Mentre erano a Roma per il Giubileo dei Cresimanti un gruppo di Barletta ha avuto la fortuna di incontrare il Santo Padre e di ricevere una “carezza” speciale da Papa Leone XIV.
“Abbiamo visitato prima la basilica di San Giovanni in Laterano per la sosta eucaristica e subito dopo avremmo dovuto raggiungere Santa Maria Maggiore ma ho proposto un passaggio al Colosseo: una deviazione provvidenziale”, ha riferito il parroco della Chiesa del Buon Pastore di Barletta don Claudio Gorgoglione.

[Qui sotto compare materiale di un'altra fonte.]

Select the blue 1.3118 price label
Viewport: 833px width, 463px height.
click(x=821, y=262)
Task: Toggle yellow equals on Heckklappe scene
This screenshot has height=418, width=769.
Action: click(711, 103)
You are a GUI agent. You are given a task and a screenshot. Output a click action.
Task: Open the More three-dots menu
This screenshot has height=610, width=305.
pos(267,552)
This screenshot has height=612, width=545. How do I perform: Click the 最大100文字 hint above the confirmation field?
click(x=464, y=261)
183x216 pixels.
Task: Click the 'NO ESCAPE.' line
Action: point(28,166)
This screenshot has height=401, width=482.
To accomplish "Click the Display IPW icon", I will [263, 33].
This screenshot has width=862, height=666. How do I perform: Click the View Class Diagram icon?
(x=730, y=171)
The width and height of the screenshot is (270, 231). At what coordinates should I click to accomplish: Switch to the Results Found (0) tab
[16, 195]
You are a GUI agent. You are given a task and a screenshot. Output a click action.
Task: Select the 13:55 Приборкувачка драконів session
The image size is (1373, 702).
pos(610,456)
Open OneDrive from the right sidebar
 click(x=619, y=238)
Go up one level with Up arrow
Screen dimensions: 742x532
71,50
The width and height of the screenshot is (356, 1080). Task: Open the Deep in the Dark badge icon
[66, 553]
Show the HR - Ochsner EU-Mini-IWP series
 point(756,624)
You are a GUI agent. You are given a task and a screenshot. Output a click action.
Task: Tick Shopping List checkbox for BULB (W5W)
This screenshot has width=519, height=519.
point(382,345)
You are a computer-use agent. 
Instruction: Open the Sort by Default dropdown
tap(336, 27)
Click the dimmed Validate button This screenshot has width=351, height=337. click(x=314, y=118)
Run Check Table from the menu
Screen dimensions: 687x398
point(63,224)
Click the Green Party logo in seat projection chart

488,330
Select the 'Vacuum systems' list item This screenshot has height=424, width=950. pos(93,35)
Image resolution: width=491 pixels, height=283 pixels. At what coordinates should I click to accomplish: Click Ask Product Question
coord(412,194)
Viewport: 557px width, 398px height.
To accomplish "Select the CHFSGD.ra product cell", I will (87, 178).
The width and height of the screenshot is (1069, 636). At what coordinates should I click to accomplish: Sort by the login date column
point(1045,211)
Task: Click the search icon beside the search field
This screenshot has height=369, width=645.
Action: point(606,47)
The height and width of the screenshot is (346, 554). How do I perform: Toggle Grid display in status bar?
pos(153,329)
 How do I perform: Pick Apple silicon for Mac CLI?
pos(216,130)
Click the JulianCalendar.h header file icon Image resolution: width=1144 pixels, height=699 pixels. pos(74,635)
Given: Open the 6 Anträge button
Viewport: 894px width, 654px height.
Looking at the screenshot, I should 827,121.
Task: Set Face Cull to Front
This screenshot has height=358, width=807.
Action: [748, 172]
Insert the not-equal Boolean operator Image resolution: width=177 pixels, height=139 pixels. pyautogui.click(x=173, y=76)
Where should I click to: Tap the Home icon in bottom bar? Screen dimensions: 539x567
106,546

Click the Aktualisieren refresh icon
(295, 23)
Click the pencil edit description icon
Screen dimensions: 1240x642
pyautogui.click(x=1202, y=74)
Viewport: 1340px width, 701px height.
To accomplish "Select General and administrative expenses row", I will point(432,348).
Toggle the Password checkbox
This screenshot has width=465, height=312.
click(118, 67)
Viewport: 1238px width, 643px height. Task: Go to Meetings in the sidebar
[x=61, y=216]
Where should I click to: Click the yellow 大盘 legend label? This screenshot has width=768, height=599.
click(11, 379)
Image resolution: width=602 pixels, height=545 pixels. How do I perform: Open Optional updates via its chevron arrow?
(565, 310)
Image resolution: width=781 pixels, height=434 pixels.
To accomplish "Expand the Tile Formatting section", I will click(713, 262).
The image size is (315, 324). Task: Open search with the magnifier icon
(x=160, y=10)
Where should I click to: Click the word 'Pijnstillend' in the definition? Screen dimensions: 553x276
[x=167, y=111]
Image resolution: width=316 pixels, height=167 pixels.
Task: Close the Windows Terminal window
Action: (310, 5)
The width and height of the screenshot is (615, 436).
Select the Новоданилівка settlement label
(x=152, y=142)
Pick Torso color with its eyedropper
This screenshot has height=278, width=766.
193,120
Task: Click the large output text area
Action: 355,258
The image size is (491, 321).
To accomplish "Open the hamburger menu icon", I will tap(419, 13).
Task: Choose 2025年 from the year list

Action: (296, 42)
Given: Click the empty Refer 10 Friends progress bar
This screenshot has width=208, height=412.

“Appena siamo entrati abbiamo notato che qualcosa di strano stava per accadere: tutto è stato chiuso, c’era agitazione. Una signora ha detto che avremmo ricevuto una sorpresa. Poco dopo abbiamo sentito delle urla e ho subito esclamato ‘È il Papa’. Non si è capito più nulla: c’era chi urlava, chi applaudiva – continua don Claudio – io e i miei ragazzi siamo rimasti fermi vicino all’altare. Leone XIV ha prima raggiunto il Santissimo, poi la Salus Populi e infine la tomba di papa Francesco. È tornato verso l’altare e ci ha guardato. Abbiamo avuto solo la forza di dire che eravamo di una parrocchia di Barletta”. È stato allora che Prevost ha rivolto al gruppo poche parole. ‘Una benedizione particolare per voi e per la città di Barletta’, ci ha detto e noi abbiamo risposto con un ‘Le vogliamo bene’. E basta”.
“È stato bellissimo e anche i ragazzi sono stati entusiasti: c’era chi piangeva, chi telefonava ai genitori e chi ha promesso di non voler lavare la mano con cui aveva toccato il Pontefice. Sono ancora molto eccitati per quanto vissuto”, aggiunge don Claudio e conclude: “Domani andremo in San Pietro: dovevamo andare noi da lui e invece Leone è venuto da noi”.